**Task objective**
Please return the lines from the one with "Instruction: Check the box for invoice 1018" through the end of the listing below, word for word, with every picture left out.

═════ Data listing ═════

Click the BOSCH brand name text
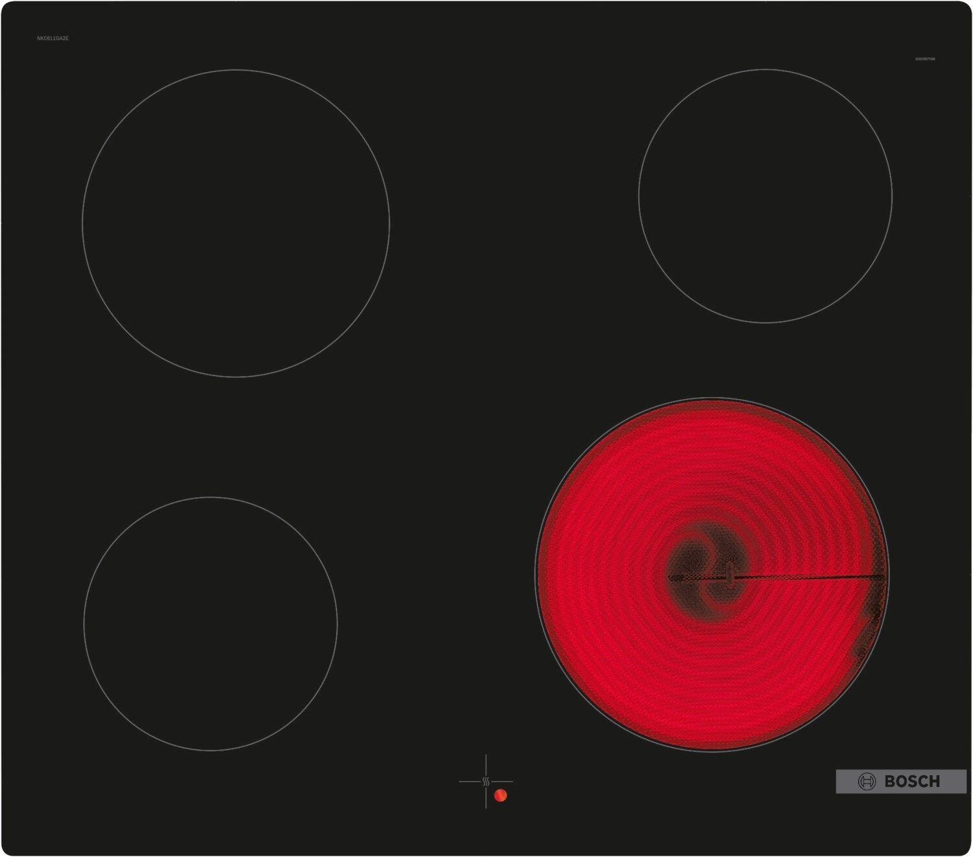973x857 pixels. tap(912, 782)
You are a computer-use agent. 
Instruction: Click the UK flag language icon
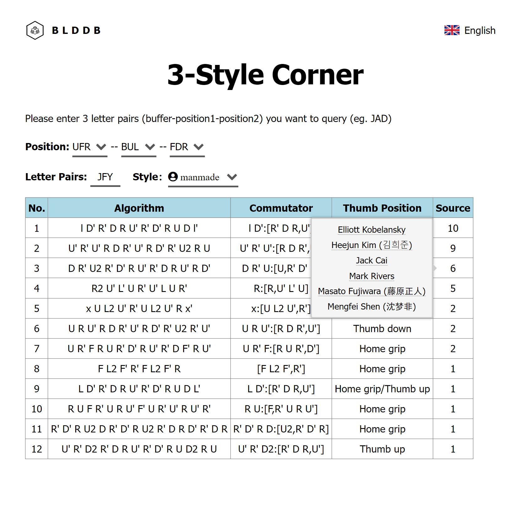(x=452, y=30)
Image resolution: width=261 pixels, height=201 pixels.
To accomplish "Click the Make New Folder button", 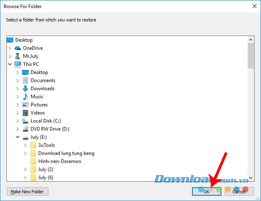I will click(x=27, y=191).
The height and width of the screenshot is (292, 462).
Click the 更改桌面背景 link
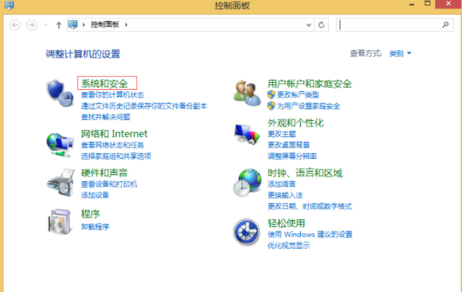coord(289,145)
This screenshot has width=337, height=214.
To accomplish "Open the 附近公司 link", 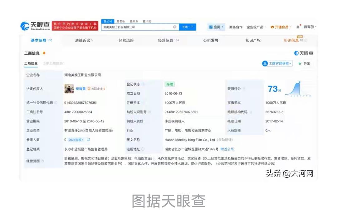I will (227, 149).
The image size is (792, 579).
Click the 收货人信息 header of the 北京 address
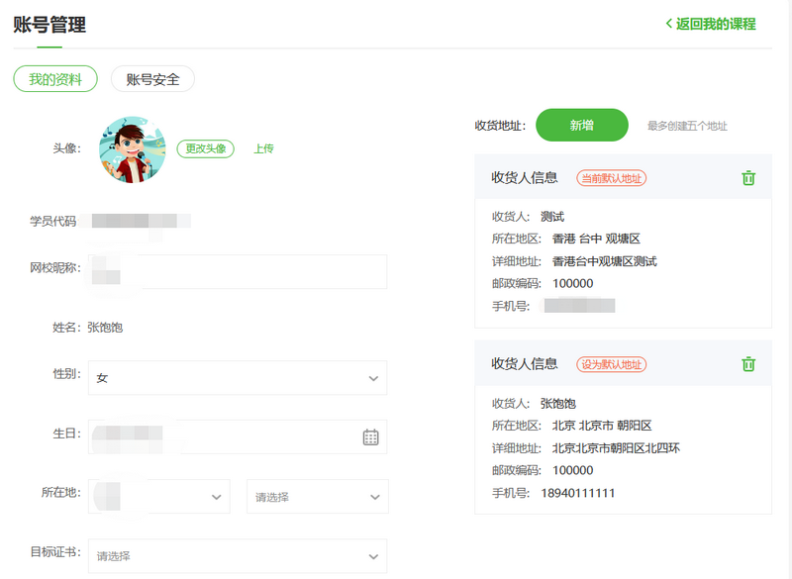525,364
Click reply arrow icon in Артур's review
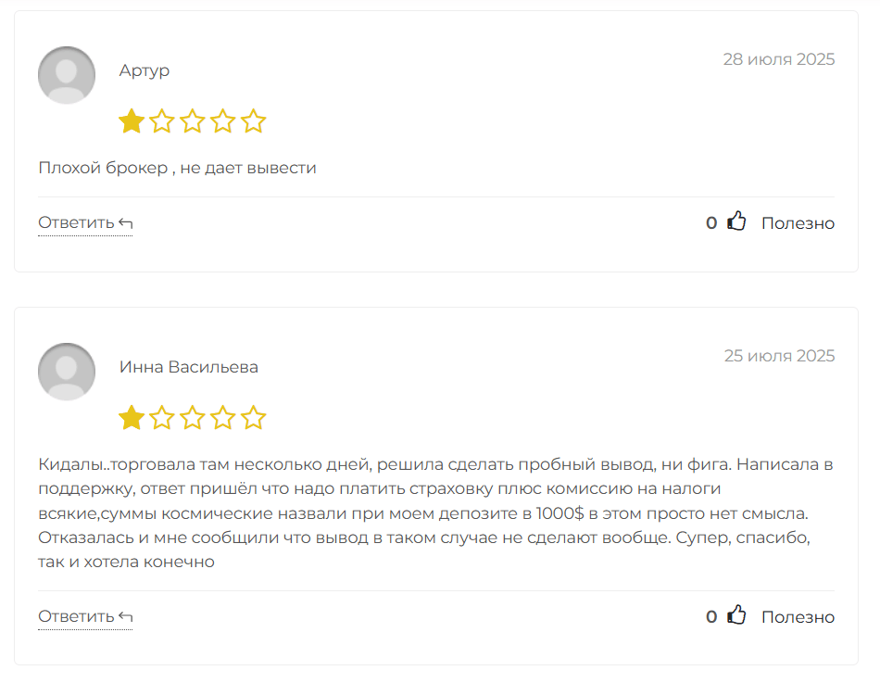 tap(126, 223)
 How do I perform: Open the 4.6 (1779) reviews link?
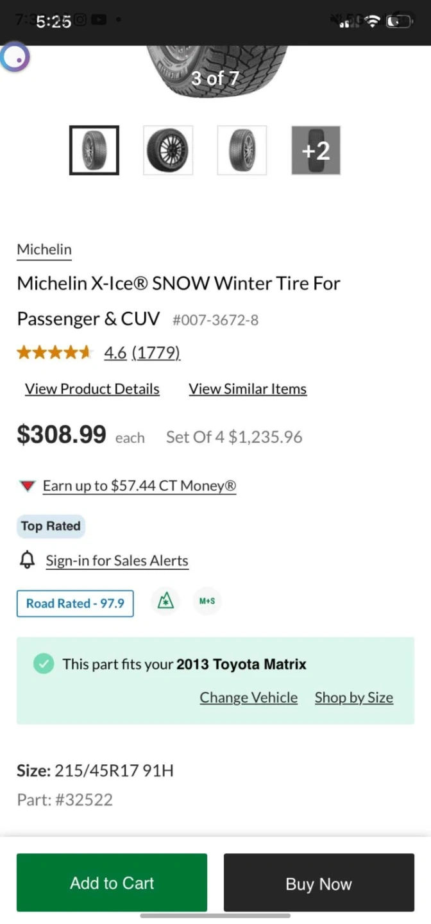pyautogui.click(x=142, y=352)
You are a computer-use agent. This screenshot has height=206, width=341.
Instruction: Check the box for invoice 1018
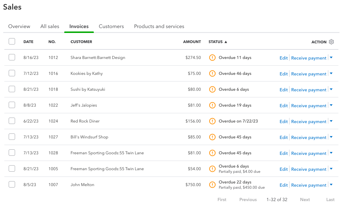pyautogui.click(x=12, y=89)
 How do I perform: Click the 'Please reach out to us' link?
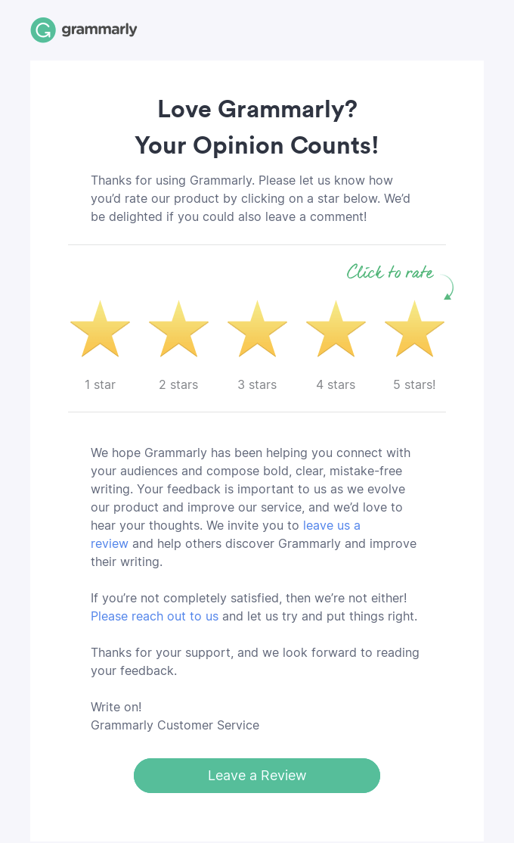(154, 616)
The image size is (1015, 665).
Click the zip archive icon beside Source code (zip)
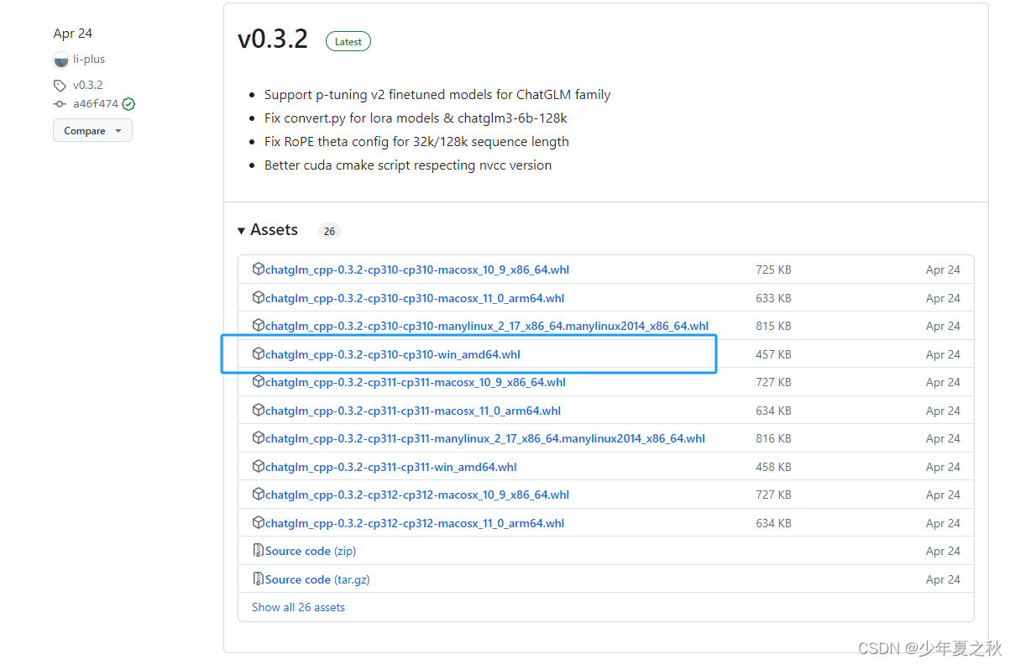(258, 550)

═════

**Answer to the exercise**
Instruction: Check the box for invoice 1018
pyautogui.click(x=12, y=89)
 How do I perform: Click the 'Please reach out to us' link?
(154, 616)
The image size is (1015, 665).
Click the zip archive icon beside Source code (zip)
(258, 550)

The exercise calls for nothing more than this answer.